En la sobremesa de la penúltima noche del año surge oblicuamente el tema de la migración. Los conceptos se confunden (mis contertulios son rosarinos, de residencia patagónica): migración, inmigración, federalismo trunco, fronteras geográficas y económicas. Fronteras simbólicas.

Uno de ellos cuenta una anécdota que le contó a su vez hace unos meses una jefa de enfermeras de un hospital de Salta que pasa unos días visitando a su familia en Tilcara, donde mi amigo está de turista. De viaje de intercambio profesional en Bolivia, en una visita "de campo", la doctora y un colega local se cruzan con un hombre en la calle con la pierna con principio de gangrena. Cuando ella le dice a su colega boliviano que hay que llevar al hombre al hospital para que no se muera, éste le responde que lo deje ahí: no hay nada que hacer, no hay hospitales públicos y el tipo no tiene un peso.

Con la misma resignada pasividad con la que le cuenta esto, la doctora señala las camionetas que llegan cargadas de mantas y personas que rápidamente montan sus tiendas copando la plaza. Los vendedores jujeños y los bolivianos son indistinguibles a la vista, pero entre ellos se recelan. Los jujeños se quejan de que los bolivianos les inundan el mercado de "artesanías industriales". Los turistas no distinguen y, si lo hacen, igualmente prefieren la versión más económica. Para los coyas jujeños, los coyas bolivianos son los chinos de la Puna.

En Bolivia, la salud pública no existe, me dice mi amigo que le dice la doctora, retomando el relato. Por eso se entiende que crucen a la Argentina para operarse. O para parir. Es una práctica aceitada: los hospitales públicos del NOA están llenos de inmigrantes fugaces. "Los bolivianos son implacables", resume la doctora.

Creo recordar un cuento de Tolstoi en el que un hombre rico explica por qué no distribuye su riqueza entre los pobres con el argumento de que si la dividiera entre todos los pobres, cada uno se llevaría una fracción insignificante. (En otro cuento de Tolstoi, el hombre rico delega la distribución de mil monedas de oro en la iglesia, que las da de manera arbitraria al primero que se presenta.) Una versión más oscura de esta fábula (o memoria falsa) remite a la última secuencia de Más allá de la justicia , una subestimada transposición de Bertrand Tavernier del noir de Jim Thompson al Africa colonial, en la que Lucien (un comisario corrupto y cornudo -o viceversa- con un dejo de humanidad, guionado a la medida de Philippe Noiret) observa a un grupo de chicos negros hambreados buscando hormigas en el campo para comer y, en un impulso de "acabar con la miseria", apunta su rifle hacia ellos. La cámara sigue la mirada en la mirilla, que se traslada de uno a otro de los chicos. No hay caso, son demasiados: van llegando más, siempre habrá más. Lucien baja el arma.

La distribución de los recursos es un ejercicio trivial en la abundancia. La economía, en cambio, tiene sentido en la escasez, es la gestión de la escasez (etimológicamente, del griego, la administración del patrimonio, o sea, de lo que hay). Si unimos este concepto al concepto de arbitraje (ese que indica que las personas tratan de sacar el mejor partido de las oportunidades disponibles), llegamos al problema de la migración como expresión de arbitraje.

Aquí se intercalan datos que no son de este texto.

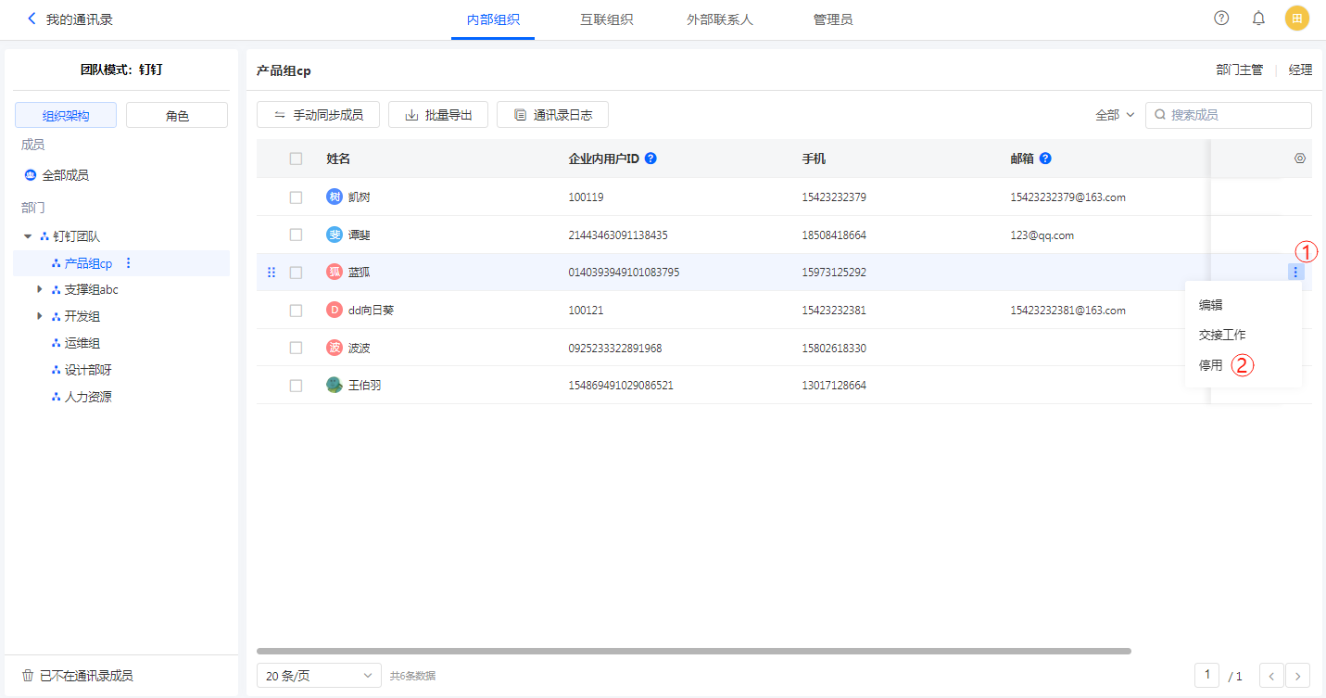Open the 20 条/页 page size dropdown
The height and width of the screenshot is (698, 1326).
click(319, 676)
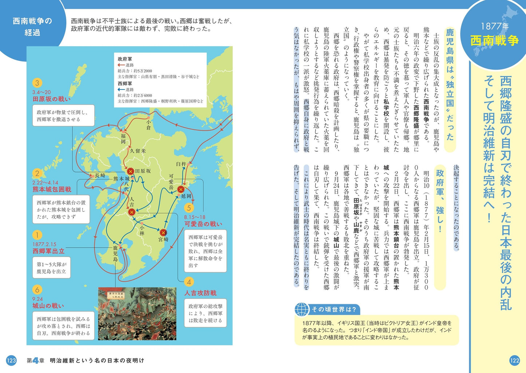Select the red battle marker at 宮崎
Image resolution: width=526 pixels, height=373 pixels.
[163, 232]
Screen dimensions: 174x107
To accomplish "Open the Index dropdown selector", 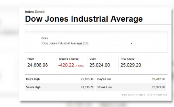I will [x=87, y=43].
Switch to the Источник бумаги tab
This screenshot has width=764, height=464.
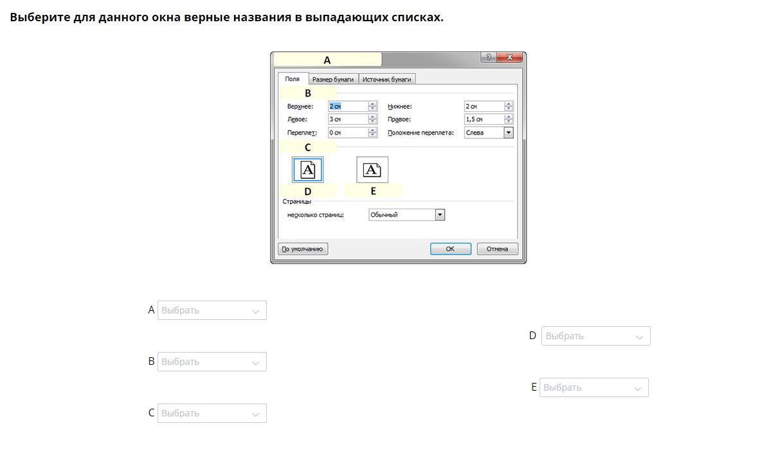[x=387, y=79]
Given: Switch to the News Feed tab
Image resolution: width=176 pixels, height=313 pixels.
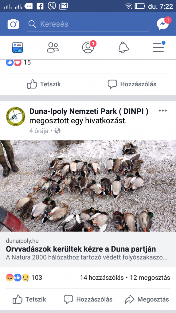Looking at the screenshot, I should 18,47.

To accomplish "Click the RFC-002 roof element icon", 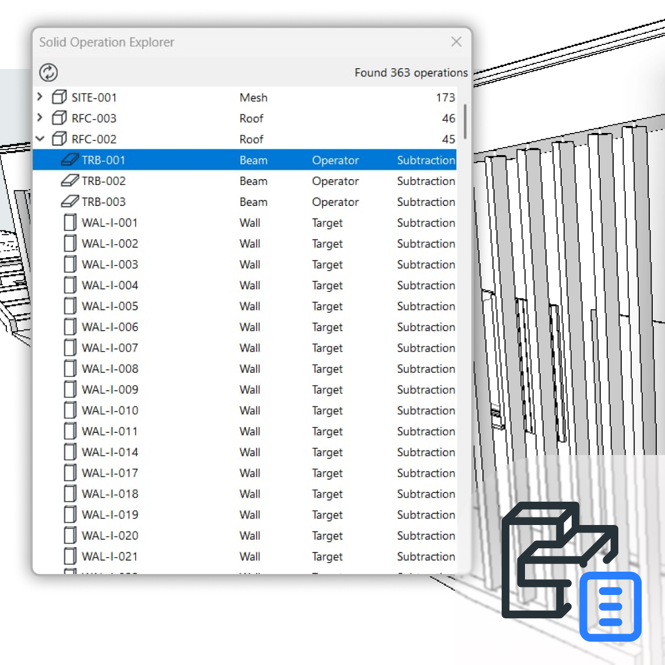I will click(59, 139).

En economía, si una moneda paga una tasa de interés mayor que otra, los inversores tienden a pedir prestado en la moneda de interés bajo para depositar en la de interés alto, haciendo que una se aprecie y la otra se deprecie. Si el gobierno de tasas altas no quiere que esto suceda, debe intervenir en el mercado cambiario comprando dólares a un precio superior al de mercado, con un costo. Esta intervención preserva el diferencial de tasas, trae más especuladores y de vuelta al comienzo.

En salud, si una provincia rica (o pobre, pero que prioriza la salud) decide invertir en hospitales y médicos, los pacientes se trasladan de otras provincias a la provincia rica en salud, depreciando sus servicios de salud (por agotamiento de insumos, congestión y racionamiento) y apreciando los de la provincia emigrante (por los mismos motivos, pero a la inversa). Si la provincia huésped no quiere que esto suceda, debe invertir para extender la capacidad de sus servicios médicos, con un costo. Esta nueva inversión preserva el diferencial de servicio y trae más inmigración local y extranjera, y de vuelta al comienzo.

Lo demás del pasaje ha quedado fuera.